Diretor de Rust oferece US$ 25 milhões pra Amazon não fechar New World

Vinicius Miranda

O encerramento definitivo de New World: Aeternum já tem data marcada, mas uma proposta inesperada chamou atenção da comunidade. Após a confirmação de que o MMORPG da Amazon Games será desligado permanentemente em 2027, Alistair McFarlane, diretor de ‘Rust’ e COO da Facepunch Studios, afirmou nas redes sociais que estaria disposto a pagar US$ 25 milhões para manter o jogo ativo.

Lançado em setembro de 2021, ‘New World: Aeternum’ teve um início expressivo, alcançando números elevados de jogadores simultâneos. Com o passar do tempo, no entanto, a base ativa diminuiu, e o jogo acabou perdendo espaço no cenário competitivo dos MMORPGs. A redução no engajamento levou a Amazon a encerrar o desenvolvimento do título e, posteriormente, anunciar seu desligamento definitivo.

A informação de que ‘New World: Aeternum’ ficará offline para sempre foi confirmada em 15 de janeiro, com previsão de encerramento total dos servidores em 2027. Antes disso, em outubro de 2025, a Amazon Games já havia promovido demissões e encerrado qualquer novo conteúdo ou atualização relacionada ao jogo.
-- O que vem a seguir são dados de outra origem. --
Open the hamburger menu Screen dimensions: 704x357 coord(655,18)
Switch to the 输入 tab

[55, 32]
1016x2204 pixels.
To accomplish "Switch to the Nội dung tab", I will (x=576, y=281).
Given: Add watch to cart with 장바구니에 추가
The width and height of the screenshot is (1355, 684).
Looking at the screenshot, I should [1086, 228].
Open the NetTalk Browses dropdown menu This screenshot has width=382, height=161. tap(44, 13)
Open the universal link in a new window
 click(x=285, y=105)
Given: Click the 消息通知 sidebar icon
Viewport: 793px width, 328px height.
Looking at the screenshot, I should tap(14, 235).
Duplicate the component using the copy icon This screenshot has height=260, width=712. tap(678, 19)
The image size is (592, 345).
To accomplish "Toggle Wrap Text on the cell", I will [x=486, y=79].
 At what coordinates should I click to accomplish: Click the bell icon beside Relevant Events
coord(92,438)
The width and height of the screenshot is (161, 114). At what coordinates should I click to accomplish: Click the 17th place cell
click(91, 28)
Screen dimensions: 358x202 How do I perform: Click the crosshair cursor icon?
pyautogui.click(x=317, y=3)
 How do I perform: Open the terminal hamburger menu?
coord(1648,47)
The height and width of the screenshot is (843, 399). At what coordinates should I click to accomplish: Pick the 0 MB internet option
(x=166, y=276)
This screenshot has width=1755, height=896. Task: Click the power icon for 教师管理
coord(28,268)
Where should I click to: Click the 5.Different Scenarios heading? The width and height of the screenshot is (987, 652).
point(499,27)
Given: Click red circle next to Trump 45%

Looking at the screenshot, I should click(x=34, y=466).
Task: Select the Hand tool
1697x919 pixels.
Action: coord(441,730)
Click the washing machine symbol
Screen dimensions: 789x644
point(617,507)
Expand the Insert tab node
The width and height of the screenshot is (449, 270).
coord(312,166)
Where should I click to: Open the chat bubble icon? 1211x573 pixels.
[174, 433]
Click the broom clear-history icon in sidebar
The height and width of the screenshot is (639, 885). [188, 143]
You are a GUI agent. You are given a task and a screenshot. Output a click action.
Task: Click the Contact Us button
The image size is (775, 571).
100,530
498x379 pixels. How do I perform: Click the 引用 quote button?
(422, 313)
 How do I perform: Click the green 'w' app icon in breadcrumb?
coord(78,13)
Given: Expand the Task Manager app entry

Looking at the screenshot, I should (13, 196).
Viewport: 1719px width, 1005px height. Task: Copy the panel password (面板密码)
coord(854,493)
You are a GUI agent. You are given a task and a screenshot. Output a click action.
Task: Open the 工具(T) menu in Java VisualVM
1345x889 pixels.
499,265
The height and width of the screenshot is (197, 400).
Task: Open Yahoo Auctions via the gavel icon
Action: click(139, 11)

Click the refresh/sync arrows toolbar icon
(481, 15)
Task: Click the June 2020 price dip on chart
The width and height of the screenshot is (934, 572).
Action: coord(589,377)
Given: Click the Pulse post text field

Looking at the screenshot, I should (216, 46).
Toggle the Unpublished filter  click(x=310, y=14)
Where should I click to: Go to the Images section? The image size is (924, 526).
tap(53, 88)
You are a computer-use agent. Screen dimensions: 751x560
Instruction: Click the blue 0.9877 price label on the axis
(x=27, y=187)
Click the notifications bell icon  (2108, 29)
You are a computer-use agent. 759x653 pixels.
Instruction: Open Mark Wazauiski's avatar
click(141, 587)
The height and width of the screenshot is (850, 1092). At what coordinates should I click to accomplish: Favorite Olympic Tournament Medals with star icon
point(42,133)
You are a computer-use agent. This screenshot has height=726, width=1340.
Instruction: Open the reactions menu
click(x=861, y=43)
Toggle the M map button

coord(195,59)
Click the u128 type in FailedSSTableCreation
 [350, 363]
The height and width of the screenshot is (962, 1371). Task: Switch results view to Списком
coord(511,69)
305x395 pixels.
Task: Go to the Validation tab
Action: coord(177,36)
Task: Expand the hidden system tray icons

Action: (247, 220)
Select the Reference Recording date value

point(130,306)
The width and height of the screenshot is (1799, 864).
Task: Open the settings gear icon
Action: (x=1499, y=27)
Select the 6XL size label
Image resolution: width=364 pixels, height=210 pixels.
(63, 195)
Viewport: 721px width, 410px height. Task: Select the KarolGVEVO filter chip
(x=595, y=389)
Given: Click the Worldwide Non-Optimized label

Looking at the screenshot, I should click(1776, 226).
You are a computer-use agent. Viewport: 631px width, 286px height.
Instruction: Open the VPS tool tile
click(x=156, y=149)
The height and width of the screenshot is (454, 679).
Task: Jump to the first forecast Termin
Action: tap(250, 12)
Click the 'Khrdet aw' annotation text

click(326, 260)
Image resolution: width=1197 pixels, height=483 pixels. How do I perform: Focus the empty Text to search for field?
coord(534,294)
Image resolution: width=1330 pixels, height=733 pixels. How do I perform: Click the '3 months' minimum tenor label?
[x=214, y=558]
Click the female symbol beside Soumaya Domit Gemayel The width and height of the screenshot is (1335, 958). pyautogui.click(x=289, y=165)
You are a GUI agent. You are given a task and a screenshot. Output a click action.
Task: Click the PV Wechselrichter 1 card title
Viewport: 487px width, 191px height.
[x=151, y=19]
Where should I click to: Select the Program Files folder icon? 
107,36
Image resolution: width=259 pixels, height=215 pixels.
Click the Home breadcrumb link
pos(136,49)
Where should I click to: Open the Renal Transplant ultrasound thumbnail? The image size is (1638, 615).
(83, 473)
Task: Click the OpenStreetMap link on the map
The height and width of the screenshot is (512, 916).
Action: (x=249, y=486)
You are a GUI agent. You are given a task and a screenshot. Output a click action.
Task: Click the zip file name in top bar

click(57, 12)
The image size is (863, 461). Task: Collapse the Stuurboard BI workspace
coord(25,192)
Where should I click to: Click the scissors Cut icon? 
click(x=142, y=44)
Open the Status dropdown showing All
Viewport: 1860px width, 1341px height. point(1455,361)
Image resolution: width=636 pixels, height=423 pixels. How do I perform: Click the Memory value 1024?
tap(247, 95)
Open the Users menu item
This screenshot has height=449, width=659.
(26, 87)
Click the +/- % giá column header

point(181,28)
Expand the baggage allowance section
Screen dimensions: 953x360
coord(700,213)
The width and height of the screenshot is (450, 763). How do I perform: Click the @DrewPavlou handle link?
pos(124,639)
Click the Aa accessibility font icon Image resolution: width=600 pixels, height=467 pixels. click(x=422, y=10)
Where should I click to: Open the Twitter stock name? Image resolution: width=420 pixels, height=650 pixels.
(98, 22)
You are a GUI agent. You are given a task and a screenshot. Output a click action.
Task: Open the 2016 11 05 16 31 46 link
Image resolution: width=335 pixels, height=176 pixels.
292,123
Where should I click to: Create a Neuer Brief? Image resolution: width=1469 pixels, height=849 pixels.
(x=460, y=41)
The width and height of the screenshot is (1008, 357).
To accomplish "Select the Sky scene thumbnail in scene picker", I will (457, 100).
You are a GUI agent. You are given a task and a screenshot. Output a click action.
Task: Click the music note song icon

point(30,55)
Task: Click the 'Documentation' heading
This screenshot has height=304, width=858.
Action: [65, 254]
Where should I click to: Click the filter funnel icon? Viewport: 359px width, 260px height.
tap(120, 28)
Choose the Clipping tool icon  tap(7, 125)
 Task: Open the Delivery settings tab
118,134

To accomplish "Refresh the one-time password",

Diante desse cenário, Alistair McFarlane se manifestou publicamente nas redes sociais com uma mensagem direta endereçada à publicadora. Em sua postagem, ele escreveu: “25m, oferta final Amazon Games”. Logo depois, reforçou sua posição com a frase “Jogos nunca deveriam morrer”.

A declaração surgiu após um comentário de um funcionário da Facepunch Studios, que brincou dizendo ter pedido para “Ali” comprar ‘New World: Aeternum’. Segundo o próprio comentário, McFarlane teria respondido de forma negativa, o que levantou dúvidas entre usuários sobre a seriedade da oferta. Ainda assim, a publicação rapidamente ganhou repercussão e reacendeu o debate sobre preservação de jogos online.

Com o avanço da discussão, McFarlane explicou qual seria sua visão para o futuro do título caso a aquisição acontecesse. De acordo com ele, a solução estaria em dar mais autonomia à comunidade. O executivo afirmou que o ideal seria permitir servidores públicos e maior controle por parte dos jogadores, destacando que “um jogo pode viver para sempre nas mãos de uma comunidade dedicada”.

New World: Aeternum – Divulgação / Amazon Games

O possível fim de ‘New World: Aeternum’ se soma a outros casos recentes que geraram forte reação no mercado de games. Um dos exemplos mais citados é ‘The Crew’, da Ubisoft, que também teve seus servidores desligados, resultando em ações judiciais movidas por jogadores insatisfeitos com a perda de acesso ao conteúdo adquirido.

Nos últimos anos, o modelo de jogos exclusivamente online passou a ser amplamente questionado. Parte da comunidade defende que títulos pagos não deveriam se tornar inacessíveis após o encerramento do suporte oficial, enquanto empresas argumentam sobre custos de manutenção e infraestrutura.

Apesar da repercussão, não há qualquer confirmação de que a Facepunch Studios realmente negocie a aquisição de ‘New World: Aeternum’. Até o momento, a Amazon Games não se pronunciou sobre a oferta mencionada por McFarlane. Assim, o futuro do MMORPG segue indefinido, com o desligamento previsto mantido oficialmente para 2027.